Ieri alla sbarra vi erano altre tre persone, per le quali i giudici hanno chiesto il carcere a vita: si tratta dell’ex direttore marketing del quotidiano Zaman Yakup Simsek, l’istruttore dell’accademia di polizia Sükrü Tugrul Özsengü e il grafico di Zaman Fevzi Yazici. Una conferma del giro di vite imposto da Ankara sull’informazione e che pone il Paese (fonti di Reporter senza frontiere, Rsf) al 155mo posto su 180 per libertà di stampa.
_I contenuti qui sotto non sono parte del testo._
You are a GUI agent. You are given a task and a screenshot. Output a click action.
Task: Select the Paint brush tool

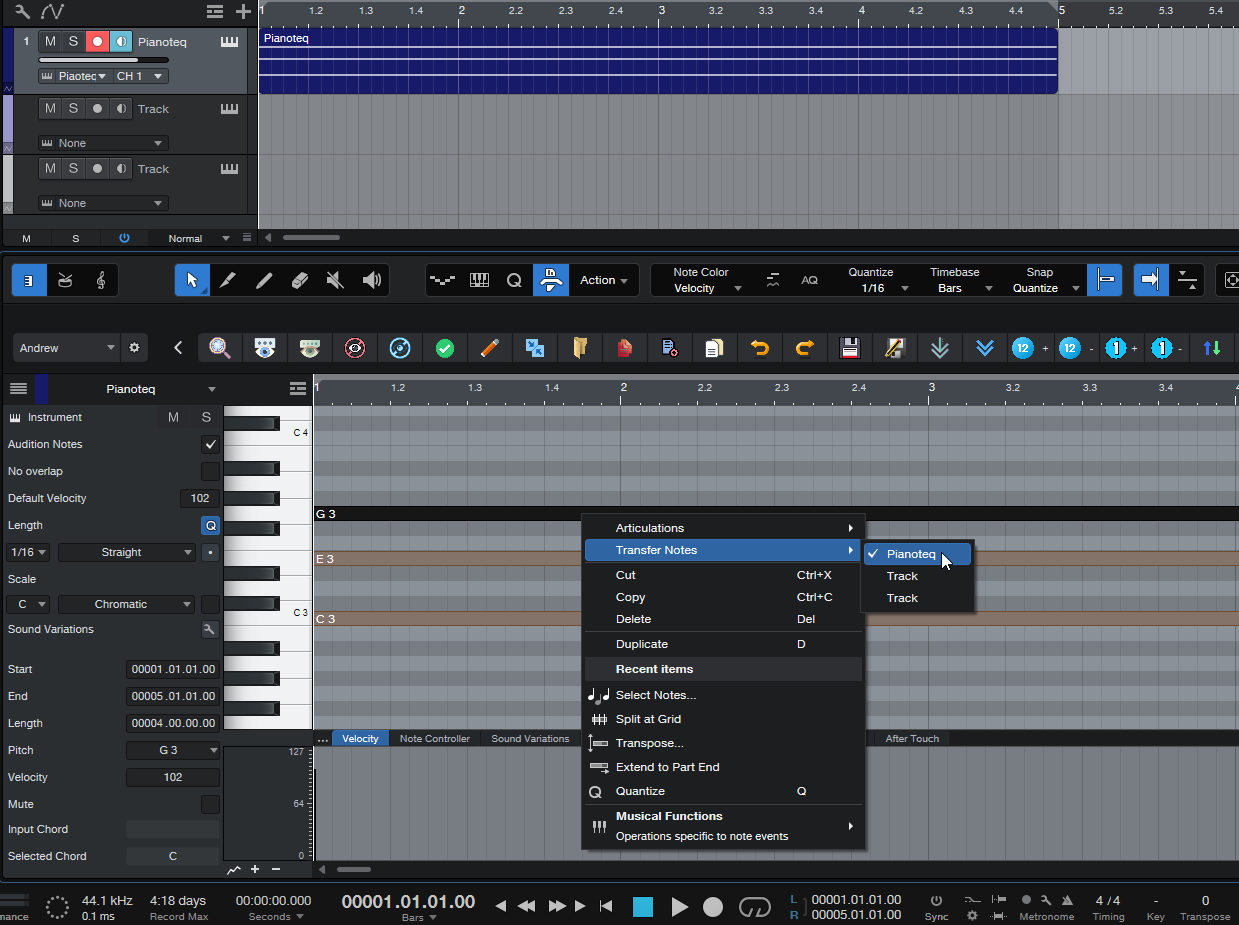264,281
A circa un anno e mezzo dal fallito golpe in Turchia, che nella notte fra il 14 e il 15 luglio 2016 ha visto vacillare, per alcune ore, il dominio del presidente Recep Tayyip Erdogan, prosegue la campagna di repressione lanciata dalle autorità contro presunti complici o sostenitori. Fra le accuse, il più delle volte pretestuose, l’affiliazione a gruppi “terroristi” curdi o l’appartenenza al movimento che fa capo al predicatore islamico Fethullah Gülen, in esilio in Pennsylvania (Stati Uniti). Secondo Erdogan e i vertici di governo, egli sarebbe la mente del colpo di Stato in Turchia in cui sono morte 270 persone, migliaia i feriti. Il ministero degli Interni ha emesso un comunicato in cui annuncia che nella sola ultima settimana le forze di sicurezza hanno realizzato 1.323 operazioni, conclusesi con l'arresto di 4.062 sospetti. In totale le persone arrestate sono oltre 50mila, quelle sospese o cacciate dal luogo di lavoro - pubblico o privato - più di 140mila.

Intanto il governo turco prosegue nel suo piano di ampliamento delle prigioni, che prevede la costruzione di 228 nuove strutture entro i prossimi cinque anni. In questo modo la portata complessiva del sistema carcerario dovrebbe aumentare di quasi 138mila unità. Oggi vi sono 384 prigioni con una capacità complessiva di 207.279 persone. Un numero inferiore al totale della popolazione carceraria che, a ottobre 2017, contava 228.983 detenuti. A conclusione dei lavori, secondo il governo le carceri avranno una capacità di quasi 350mila unità.